_Exercise requirements_
Transcribe exactly everything in the data below from the line containing "Open the Invite" down to the line containing "1170x444 pixels.", both lines included and nothing further.
=====
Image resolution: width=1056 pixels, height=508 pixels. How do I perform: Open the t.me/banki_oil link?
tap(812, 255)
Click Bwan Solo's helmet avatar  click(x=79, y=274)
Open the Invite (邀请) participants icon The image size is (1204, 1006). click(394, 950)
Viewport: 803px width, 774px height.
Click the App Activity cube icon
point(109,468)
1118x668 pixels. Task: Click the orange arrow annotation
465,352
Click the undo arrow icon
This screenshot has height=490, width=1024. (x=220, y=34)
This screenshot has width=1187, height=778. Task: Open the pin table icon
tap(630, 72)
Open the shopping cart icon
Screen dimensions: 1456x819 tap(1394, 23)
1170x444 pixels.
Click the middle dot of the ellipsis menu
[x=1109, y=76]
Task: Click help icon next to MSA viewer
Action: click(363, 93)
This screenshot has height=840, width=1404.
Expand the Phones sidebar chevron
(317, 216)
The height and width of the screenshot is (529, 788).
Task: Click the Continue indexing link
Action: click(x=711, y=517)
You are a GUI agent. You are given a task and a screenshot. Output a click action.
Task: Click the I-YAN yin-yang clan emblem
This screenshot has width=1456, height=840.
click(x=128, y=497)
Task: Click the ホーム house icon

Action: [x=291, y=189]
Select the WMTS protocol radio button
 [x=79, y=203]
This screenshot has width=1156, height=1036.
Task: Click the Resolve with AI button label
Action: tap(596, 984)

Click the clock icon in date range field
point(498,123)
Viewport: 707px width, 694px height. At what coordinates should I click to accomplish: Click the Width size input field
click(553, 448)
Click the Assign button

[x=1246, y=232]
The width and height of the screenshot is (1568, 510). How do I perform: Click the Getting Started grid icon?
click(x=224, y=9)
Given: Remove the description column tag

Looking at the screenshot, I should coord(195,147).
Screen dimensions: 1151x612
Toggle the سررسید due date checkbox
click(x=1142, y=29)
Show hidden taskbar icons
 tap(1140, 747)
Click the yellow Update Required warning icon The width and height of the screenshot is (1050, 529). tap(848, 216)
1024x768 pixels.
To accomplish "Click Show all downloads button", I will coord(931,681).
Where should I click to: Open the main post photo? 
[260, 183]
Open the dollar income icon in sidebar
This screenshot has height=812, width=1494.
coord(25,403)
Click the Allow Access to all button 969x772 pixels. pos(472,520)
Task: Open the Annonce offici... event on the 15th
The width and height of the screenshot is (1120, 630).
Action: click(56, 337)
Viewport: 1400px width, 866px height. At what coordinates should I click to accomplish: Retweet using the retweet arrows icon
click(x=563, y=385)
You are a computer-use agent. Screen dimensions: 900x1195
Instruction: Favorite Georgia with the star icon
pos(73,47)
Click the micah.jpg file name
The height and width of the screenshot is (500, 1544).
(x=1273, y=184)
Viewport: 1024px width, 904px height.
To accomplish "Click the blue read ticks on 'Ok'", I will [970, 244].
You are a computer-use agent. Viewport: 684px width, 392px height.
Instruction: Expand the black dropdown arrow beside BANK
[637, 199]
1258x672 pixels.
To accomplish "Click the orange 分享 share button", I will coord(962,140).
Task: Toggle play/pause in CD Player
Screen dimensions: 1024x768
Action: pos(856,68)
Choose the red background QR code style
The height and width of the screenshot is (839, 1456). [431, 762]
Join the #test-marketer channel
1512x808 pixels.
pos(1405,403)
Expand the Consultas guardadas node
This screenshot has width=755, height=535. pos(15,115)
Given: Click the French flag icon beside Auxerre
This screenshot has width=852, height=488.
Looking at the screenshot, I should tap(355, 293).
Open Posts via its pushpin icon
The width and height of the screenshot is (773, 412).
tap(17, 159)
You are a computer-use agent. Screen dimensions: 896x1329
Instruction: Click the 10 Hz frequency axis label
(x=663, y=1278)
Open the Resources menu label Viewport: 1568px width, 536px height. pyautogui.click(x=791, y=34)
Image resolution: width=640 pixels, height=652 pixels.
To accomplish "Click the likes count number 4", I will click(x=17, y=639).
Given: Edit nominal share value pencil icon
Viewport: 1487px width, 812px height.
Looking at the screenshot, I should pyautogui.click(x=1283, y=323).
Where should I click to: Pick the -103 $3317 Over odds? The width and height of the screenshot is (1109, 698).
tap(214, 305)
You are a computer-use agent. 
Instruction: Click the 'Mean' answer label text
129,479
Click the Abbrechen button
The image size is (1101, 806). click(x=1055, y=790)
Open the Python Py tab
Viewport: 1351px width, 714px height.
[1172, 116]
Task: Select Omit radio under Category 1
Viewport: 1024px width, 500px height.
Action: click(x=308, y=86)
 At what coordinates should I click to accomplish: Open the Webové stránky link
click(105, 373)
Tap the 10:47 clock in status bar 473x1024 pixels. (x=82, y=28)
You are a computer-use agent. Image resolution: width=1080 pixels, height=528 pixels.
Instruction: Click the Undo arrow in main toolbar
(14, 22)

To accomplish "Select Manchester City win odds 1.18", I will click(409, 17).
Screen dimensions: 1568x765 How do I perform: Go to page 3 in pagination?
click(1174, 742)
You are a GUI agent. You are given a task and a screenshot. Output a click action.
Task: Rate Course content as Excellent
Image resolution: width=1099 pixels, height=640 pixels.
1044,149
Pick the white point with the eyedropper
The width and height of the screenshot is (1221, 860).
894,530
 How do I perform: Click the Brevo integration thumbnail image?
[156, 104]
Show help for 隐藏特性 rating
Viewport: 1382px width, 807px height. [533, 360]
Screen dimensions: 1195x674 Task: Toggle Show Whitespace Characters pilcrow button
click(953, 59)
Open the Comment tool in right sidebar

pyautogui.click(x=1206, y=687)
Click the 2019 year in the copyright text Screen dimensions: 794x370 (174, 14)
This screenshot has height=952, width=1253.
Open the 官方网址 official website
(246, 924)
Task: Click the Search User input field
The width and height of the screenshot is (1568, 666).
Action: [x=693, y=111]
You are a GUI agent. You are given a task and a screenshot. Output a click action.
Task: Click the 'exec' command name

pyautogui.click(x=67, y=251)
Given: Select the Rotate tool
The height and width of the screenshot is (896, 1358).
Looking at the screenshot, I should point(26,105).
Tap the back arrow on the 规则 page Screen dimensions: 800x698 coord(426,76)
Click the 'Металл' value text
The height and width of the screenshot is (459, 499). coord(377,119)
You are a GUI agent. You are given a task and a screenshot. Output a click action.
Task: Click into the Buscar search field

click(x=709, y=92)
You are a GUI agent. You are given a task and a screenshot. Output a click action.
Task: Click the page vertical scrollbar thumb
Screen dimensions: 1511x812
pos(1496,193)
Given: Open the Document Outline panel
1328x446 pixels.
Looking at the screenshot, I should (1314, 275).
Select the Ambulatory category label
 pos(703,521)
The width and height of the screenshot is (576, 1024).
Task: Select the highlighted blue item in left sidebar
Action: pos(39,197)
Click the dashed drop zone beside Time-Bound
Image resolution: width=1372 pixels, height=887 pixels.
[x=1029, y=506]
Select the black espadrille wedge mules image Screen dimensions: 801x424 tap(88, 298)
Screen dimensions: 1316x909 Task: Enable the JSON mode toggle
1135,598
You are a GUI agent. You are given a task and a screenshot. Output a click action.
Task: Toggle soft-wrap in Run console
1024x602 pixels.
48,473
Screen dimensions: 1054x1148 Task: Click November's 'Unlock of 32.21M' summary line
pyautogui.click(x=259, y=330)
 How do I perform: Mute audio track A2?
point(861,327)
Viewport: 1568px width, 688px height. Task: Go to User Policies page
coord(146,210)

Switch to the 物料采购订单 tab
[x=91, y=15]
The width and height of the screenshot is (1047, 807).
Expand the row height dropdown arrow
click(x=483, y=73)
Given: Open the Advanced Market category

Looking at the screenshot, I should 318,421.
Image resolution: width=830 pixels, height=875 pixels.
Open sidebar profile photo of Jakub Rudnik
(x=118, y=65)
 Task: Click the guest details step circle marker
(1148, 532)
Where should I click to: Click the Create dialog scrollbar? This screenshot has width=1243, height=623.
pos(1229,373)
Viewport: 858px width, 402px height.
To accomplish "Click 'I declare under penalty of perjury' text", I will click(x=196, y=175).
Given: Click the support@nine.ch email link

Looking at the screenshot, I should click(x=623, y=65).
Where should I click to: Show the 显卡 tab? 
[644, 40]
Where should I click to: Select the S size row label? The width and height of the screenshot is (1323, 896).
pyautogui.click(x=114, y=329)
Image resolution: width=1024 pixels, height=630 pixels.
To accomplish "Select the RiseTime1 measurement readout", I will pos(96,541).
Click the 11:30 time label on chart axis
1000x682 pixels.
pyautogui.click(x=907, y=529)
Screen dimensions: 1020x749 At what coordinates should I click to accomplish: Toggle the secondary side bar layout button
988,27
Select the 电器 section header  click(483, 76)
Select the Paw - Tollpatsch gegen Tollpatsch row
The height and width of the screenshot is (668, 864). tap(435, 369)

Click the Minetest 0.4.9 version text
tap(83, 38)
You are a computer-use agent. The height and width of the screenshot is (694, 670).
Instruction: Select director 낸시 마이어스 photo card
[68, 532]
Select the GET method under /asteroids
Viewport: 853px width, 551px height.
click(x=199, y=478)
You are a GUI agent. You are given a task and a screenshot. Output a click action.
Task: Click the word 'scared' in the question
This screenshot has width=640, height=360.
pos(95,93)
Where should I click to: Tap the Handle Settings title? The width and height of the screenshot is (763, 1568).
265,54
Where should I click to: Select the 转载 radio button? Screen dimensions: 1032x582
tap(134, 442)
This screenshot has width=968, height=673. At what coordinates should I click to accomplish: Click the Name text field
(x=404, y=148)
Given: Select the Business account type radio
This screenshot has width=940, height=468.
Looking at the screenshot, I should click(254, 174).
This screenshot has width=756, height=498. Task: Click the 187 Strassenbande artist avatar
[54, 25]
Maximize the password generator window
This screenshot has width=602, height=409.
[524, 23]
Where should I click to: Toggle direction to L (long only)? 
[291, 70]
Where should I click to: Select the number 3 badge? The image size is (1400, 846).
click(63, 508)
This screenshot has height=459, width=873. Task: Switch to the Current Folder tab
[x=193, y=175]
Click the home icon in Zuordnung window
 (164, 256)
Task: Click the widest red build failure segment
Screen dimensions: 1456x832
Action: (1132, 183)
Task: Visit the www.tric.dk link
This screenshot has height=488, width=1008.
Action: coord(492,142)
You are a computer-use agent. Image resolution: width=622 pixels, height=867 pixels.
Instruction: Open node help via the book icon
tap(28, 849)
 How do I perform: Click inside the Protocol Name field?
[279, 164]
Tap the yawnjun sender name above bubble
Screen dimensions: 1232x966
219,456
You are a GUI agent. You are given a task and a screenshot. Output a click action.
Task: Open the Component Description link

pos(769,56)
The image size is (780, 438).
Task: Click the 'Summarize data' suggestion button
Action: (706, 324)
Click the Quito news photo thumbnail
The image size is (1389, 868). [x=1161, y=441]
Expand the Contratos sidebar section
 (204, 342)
=====
_Your solution_
Open the Invite (邀请) participants icon The image size is (1204, 1006). click(394, 950)
Viewport: 803px width, 774px height.
Click the App Activity cube icon
point(109,468)
1118x668 pixels. Task: Click the orange arrow annotation
465,352
Click the undo arrow icon
This screenshot has height=490, width=1024. (x=220, y=34)
This screenshot has width=1187, height=778. Task: Open the pin table icon
tap(630, 72)
Open the shopping cart icon
Screen dimensions: 1456x819 tap(1394, 23)
1170x444 pixels.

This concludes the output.